L' option santé solidarité territoriale vise à favoriser une solidarité entre médecins face à la difficulté des praticiens exerçant en zone déficitaire pour se faire remplacer. Elle est ouverte à tous les médecins libéraux, généralistes ou spécialistes, de secteur 1 ou de secteur 2 adhérant à l'option de coordination, ou de secteur 2 pratiquant les tarifs opposables dans la zone. Le médecin adhérent s'engage à exercer au minimum 28 jours par an dans la zone déficitaire sous forme de vacations. En contrepartie, il bénéficie d'une aide à l'activité de 20 % des honoraires annuels, dans la limite de 20 000 euros par an, ainsi que d'une prise en charge des frais de déplacement.

Il est encore trop tôt pour faire le bilan et estimer le coût de cette nouvelle version du dispositif conventionnel d'incitation à l'installation dans les zones sous dotées. Le plafonnement annuel de l'avantage répond à la principale dérive relevée par la Cour des Comptes, mais pas à son observation quant à l'effet d'aubaine qui résulte surtout d'une mesure de ce genre. En effet, une incitation financière supplémentaire n'est pas déterminante dans le choix d'un médecin de s'installer en zone sous dotée, puisque son activité y sera déjà spontanément supérieure à celle d'un confrère en zone sur dotée.

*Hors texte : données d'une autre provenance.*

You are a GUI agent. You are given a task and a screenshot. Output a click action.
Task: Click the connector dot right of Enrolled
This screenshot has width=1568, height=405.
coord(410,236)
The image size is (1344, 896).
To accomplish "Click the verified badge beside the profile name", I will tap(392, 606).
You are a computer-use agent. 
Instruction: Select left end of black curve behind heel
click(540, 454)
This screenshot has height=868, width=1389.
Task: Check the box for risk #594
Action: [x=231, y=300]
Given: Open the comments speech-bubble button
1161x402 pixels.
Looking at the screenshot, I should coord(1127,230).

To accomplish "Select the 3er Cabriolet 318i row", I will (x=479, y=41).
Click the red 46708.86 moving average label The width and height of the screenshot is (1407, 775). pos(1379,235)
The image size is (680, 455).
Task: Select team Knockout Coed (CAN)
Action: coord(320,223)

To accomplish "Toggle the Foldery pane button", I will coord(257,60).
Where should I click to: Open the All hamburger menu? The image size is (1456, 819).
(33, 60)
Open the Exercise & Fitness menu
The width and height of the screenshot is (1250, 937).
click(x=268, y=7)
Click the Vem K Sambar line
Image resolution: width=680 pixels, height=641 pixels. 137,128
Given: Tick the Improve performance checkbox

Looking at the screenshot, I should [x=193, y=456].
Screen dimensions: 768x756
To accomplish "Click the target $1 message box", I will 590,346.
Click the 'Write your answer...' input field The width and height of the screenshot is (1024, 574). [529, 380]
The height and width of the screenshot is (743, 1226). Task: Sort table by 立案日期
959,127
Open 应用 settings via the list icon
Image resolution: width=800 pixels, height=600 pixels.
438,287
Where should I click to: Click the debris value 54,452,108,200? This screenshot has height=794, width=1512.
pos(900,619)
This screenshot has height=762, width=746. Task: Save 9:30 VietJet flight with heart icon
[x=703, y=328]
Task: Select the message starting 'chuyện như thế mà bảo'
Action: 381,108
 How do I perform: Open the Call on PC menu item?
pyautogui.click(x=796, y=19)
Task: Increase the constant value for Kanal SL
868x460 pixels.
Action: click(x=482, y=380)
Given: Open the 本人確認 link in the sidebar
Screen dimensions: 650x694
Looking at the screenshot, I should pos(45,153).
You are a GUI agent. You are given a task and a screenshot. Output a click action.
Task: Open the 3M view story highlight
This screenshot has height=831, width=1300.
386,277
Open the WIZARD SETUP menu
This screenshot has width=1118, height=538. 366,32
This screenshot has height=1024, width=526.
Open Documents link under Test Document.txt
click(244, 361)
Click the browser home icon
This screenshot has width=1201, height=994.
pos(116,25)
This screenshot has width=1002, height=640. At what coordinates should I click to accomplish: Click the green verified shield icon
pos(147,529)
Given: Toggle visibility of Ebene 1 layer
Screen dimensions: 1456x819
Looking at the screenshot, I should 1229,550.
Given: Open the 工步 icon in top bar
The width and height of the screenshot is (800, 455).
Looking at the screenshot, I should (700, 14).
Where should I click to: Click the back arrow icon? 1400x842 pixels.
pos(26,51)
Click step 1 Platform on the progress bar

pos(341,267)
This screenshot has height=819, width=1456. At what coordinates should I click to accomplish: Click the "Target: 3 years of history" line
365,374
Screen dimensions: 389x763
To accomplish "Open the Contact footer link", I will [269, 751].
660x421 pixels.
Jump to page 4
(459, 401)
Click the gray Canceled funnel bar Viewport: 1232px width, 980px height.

C'est d'ailleurs pour cette raison que votre rapporteur demeure assez sceptique quant à l'intérêt du dispositif des « praticiens territoriaux de médecine générale » prévu par la loi de financement de la sécurité sociale pour 2013, et repris dans l'engagement n° 3 du « pacte territoire santé » du mois de décembre dernier. Il ne s'agit en effet que d'une garantie de revenu différentielle offerte, pendant deux ans, aux médecins s'installant pour la première fois en zones sous dotées. Si elle peut rassurer les plus timorés, elle ne sera certainement pas décisive.

Pour mémoire, la loi prévoit par ailleurs une dérogation au parcours de soins en faveur des médecins nouvellement installés en exercice libéral, ou nouvellement installés dans les zones déficitaires délimitées par l'ARS (article L. 162-5-4 du code de la sécurité sociale). Pendant cinq années, les consultations des médecins en question sont exonérées des pénalités qui s'appliquent normalement aux patients qui ne respectent pas le parcours de soins, soit qu'ils n'ont pas de médecin traitant, soit qu'ils consultent sans prescription de sa part. Ce dispositif, à la charge de l'assurance maladie, ne constitue pas à proprement parler une aide financière directe aux médecins concernés, mais une manière indirecte d'augmenter leur patientèle. Il semble, en pratique, encore très méconnu.

Enfin, comme indiqué précédemment, l'assurance maladie finance aussi au profit de certaines autres professions de santé, dans le cadre de dispositifs de conventionnement sélectif, des aides à l'installation dans les zones très sous dotées : depuis 2008 pour les infirmiers, depuis 2011 pour les masseurs-kinésithérapeutes et depuis 2012 pour les sages-femmes et les chirurgiens-dentistes. Ces aides prennent la forme d'une aide forfaitaire à l'équipement du cabinet de 3 000 euros pendant trois ans (pendant cinq ans pour les chirurgiens-dentistes), et d'une participation aux cotisations d'allocations familiales.